## ACTION ITEM
Repeat the listing below word for word, stopping after the line that contains "You are a computer-use agent. Image".

## GIVEN INFORMATION
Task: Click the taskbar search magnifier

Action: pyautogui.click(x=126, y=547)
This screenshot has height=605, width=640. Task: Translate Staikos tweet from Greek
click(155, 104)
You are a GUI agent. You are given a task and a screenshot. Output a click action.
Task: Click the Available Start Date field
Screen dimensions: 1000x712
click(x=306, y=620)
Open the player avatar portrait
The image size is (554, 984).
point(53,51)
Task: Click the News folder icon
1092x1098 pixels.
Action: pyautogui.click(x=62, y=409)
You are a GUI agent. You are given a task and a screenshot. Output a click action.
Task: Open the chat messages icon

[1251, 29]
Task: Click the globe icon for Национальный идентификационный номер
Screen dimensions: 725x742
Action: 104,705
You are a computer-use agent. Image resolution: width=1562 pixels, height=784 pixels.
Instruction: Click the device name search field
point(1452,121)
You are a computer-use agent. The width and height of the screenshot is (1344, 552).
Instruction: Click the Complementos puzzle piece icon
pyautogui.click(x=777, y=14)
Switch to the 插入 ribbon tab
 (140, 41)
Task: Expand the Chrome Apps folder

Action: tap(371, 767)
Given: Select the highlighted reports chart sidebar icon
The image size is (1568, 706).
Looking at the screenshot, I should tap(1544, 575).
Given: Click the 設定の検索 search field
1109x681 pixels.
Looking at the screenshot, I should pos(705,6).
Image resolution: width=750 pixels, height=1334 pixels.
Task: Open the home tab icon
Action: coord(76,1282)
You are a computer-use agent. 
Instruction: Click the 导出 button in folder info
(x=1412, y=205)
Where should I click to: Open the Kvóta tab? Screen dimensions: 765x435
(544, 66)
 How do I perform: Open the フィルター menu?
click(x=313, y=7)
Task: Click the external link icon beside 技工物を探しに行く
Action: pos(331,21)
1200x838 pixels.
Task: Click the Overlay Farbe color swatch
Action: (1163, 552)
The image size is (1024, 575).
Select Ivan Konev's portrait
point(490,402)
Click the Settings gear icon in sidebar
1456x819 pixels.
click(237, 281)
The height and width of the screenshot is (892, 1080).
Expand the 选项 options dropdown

## ANSWER SECTION
Task: Click the taskbar search magnifier

Action: pyautogui.click(x=126, y=547)
This screenshot has height=605, width=640. Task: Translate Staikos tweet from Greek
click(155, 104)
You are a GUI agent. You are given a task and a screenshot. Output a click action.
Task: Click the Available Start Date field
Screen dimensions: 1000x712
click(x=306, y=620)
Open the player avatar portrait
The image size is (554, 984).
point(53,51)
Task: Click the News folder icon
1092x1098 pixels.
Action: pyautogui.click(x=62, y=409)
You are a GUI agent. You are given a task and a screenshot. Output a click action.
Task: Open the chat messages icon

[1251, 29]
Task: Click the globe icon for Национальный идентификационный номер
Screen dimensions: 725x742
Action: 104,705
You are a computer-use agent. Image resolution: width=1562 pixels, height=784 pixels.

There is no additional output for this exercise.